Territories, networks, borders

Coordinated by : P. Ramirez ; members of CEH : O. Aubriot, T. Bruslé, S. Gros , J. Picard, N. Sihlé, J. Smadja ; Associate membres : Rémi Chaix, Emilie Crémin, Gisèle Krauskopff, Ornella Puschiasis, Blandine Ripert, Grégoire Schlemmer, Caroline Sarrazin, Brigitte Steinmann

For several years, the relationship between territories, networks and borders has been a privileged axis of our common reflection, based on constantly evolving themes. Our aim is to highlight the major dynamics of Himalayan geography and anthropology by comparing the spatial and topological positioning of different types of observed facts. The method adopted considers both the territory and the network as two relevant dimensions and serves to examine their mutual structuring relationships. The networks considered are of different forms and associate either individuals, representations or artefacts (infrastructures, habitat, tools...).

We will first pursue our work on phenomena that we have been able to shed light on in the past and whose importance for present-day societies merits long-term investigations, such as territorial restructurings due to hydraulic or hydroelectric projects and the extension of protected natural areas, which generate conflicts. Fuelled by a burgeoning ethnic essentialism, aspirations to create exclusive territories (homelands) have disrupted spatial organisations based on older paradigms. New fieldwork will be opened, mostly on a regional scale. For example, we will set out to understand how religious institution networks, state forms and ethnic communities can generate each other mutually. We will also continue our work on margins, borders and the plain-mountain relationship, especially with regards the Tarai, the southern Nepalese plain which is now home to more than half the country’s population. Reflections on margins in this part of Asia are all the more necessary to be able to go beyond the major dichotomous models that oppose plains and mountains. The margins are the site of specific dynamics that cannot be reduced to hybridisations or transitions, nor to the limits of state sovereignty.

* * * * * * *

# [Set exercise 1]
Repeat, word for word, the part of the passage on territories, networks and borders that opens with the words containing "For several years, the" and closes with "(infrastructures, habitat, tools...).".
# [Set exercise 2]
Name every person the passage on territories, networks and borders lists as a member of CEH.
# [Set exercise 3]
According to the passage on territories, networks and borders, what is the Tarai?

[Entries for locating words and elements]
* * * * * * *

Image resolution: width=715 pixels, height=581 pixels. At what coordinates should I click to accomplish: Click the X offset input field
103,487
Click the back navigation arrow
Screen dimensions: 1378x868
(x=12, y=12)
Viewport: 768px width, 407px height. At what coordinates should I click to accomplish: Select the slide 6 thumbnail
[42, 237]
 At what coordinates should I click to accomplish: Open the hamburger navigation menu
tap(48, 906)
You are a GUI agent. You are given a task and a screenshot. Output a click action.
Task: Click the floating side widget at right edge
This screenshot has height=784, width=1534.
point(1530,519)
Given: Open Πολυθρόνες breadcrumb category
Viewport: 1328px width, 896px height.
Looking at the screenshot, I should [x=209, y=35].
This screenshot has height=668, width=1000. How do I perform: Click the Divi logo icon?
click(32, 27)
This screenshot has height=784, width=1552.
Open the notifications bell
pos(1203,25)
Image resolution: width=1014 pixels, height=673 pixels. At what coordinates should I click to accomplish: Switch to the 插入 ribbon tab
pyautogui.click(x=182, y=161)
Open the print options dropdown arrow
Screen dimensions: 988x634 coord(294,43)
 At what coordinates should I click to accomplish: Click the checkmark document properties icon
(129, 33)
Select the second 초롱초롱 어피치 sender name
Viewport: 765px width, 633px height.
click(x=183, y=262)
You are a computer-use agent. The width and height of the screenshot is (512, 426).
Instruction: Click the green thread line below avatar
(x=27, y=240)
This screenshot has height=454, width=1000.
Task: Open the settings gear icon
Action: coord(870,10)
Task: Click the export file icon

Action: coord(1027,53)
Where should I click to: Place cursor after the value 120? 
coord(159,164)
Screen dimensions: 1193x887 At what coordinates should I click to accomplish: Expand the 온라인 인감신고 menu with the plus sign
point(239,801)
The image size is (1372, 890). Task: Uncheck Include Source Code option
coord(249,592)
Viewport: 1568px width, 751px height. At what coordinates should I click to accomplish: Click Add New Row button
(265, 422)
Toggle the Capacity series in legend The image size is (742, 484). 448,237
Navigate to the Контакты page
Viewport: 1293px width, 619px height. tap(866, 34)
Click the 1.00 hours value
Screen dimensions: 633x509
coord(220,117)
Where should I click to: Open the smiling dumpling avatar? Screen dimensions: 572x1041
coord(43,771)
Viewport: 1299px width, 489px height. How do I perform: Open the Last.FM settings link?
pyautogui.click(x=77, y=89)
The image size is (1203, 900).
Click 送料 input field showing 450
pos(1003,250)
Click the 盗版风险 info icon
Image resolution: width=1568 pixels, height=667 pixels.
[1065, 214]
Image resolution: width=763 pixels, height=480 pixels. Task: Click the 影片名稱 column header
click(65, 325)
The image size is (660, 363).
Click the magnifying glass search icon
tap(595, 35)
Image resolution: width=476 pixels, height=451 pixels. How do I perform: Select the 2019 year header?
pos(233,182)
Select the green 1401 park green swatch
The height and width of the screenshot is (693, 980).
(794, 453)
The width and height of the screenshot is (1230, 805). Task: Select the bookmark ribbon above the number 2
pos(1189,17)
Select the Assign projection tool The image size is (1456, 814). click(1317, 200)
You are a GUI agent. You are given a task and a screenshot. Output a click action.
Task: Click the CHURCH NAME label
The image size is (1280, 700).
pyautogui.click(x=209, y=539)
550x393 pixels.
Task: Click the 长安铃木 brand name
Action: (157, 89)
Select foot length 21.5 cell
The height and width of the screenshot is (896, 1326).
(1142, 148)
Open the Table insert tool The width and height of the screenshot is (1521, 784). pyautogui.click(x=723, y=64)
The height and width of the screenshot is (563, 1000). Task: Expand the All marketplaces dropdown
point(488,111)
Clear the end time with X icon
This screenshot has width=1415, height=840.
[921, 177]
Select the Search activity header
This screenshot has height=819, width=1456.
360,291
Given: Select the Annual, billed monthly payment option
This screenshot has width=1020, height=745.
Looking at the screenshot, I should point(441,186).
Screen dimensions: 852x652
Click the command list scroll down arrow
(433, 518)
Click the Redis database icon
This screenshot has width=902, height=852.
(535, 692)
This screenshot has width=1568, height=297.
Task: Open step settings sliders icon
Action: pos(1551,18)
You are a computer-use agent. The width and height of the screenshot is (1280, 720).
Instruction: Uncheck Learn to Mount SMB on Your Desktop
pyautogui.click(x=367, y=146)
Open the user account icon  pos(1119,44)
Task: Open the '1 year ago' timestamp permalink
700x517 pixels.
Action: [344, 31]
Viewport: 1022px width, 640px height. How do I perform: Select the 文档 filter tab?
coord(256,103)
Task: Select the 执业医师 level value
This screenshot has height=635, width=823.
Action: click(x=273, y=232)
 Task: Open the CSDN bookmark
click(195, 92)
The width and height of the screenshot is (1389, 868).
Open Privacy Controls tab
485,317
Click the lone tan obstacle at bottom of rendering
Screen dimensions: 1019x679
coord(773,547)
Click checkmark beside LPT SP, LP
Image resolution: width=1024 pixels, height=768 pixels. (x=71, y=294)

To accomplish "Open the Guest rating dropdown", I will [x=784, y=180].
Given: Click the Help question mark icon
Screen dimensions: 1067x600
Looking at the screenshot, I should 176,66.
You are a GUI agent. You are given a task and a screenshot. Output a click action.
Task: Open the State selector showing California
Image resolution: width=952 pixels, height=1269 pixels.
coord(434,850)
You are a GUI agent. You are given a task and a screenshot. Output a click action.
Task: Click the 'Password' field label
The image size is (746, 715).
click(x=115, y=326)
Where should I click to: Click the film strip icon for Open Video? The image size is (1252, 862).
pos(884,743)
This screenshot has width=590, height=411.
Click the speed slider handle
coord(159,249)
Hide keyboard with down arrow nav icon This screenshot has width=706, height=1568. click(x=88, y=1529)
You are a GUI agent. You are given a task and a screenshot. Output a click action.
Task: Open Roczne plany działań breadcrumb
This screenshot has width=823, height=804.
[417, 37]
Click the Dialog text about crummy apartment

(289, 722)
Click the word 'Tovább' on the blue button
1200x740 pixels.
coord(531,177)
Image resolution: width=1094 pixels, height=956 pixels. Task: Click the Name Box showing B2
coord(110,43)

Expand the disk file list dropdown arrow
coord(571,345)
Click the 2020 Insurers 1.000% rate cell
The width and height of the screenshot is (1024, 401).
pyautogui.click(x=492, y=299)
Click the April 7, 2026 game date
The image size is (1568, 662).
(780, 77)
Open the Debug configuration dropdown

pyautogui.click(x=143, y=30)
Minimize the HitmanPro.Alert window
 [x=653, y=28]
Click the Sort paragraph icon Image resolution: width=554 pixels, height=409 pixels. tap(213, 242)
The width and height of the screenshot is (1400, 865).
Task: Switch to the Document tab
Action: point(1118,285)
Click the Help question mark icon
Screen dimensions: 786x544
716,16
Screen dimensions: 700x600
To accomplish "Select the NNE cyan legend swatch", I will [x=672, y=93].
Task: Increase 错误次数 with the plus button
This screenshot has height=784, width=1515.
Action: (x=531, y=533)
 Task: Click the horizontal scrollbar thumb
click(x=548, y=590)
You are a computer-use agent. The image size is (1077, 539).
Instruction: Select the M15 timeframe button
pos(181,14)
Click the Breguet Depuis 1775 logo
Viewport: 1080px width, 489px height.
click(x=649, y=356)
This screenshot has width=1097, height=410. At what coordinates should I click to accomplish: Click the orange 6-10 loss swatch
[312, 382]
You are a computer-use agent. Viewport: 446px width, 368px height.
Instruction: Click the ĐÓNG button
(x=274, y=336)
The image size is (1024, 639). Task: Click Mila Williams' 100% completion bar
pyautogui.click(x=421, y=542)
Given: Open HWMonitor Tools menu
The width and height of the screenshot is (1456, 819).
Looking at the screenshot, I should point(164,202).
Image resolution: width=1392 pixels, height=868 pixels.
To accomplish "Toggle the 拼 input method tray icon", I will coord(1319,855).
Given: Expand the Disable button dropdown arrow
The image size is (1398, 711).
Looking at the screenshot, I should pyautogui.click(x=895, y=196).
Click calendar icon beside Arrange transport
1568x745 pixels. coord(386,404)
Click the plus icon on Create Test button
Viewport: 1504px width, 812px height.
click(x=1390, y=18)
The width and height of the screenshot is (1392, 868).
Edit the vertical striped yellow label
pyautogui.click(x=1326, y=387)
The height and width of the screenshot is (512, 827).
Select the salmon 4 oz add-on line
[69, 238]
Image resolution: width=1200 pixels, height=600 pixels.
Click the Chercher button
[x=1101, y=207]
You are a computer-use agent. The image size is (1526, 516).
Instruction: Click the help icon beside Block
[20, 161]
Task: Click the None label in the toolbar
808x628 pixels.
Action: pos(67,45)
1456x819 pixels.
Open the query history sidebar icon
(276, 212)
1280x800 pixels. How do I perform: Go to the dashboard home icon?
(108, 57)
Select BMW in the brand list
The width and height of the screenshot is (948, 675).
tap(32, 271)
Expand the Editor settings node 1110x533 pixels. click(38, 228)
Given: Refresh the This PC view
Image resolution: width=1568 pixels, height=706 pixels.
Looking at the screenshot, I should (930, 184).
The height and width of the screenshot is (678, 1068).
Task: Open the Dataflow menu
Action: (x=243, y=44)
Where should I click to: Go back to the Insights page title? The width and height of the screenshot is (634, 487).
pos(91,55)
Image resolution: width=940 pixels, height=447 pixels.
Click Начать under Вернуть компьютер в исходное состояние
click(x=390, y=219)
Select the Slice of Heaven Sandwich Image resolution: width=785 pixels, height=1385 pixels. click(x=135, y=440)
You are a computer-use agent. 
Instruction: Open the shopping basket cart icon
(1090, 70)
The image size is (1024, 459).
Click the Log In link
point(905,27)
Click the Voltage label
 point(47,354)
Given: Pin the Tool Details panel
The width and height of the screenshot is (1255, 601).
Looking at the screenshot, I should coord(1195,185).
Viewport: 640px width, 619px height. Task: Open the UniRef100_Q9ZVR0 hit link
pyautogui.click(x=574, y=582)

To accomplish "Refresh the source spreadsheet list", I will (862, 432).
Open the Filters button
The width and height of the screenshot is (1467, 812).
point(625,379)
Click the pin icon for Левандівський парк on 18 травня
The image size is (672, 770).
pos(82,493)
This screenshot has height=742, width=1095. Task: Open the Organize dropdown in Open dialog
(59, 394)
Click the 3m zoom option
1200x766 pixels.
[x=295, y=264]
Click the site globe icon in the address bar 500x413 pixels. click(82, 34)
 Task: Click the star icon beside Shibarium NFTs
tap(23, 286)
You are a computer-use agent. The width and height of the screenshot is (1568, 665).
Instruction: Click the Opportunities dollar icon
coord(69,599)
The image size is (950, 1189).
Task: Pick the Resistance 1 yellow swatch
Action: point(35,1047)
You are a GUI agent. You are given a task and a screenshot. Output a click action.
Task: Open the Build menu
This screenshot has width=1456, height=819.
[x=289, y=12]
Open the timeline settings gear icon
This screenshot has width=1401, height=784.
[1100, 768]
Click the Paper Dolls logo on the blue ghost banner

* * * * * * *

# [Answer 1]
For several years, the relationship between territories, networks and borders has been a privileged axis of our common reflection, based on constantly evolving themes. Our aim is to highlight the major dynamics of Himalayan geography and anthropology by comparing the spatial and topological positioning of different types of observed facts. The method adopted considers both the territory and the network as two relevant dimensions and serves to examine their mutual structuring relationships. The networks considered are of different forms and associate either individuals, representations or artefacts (infrastructures, habitat, tools...).

# [Answer 2]
O. Aubriot, T. Bruslé, S. Gros, J. Picard, N. Sihlé, J. Smadja

# [Answer 3]
It is the southern Nepalese plain, now home to more than half the country's population.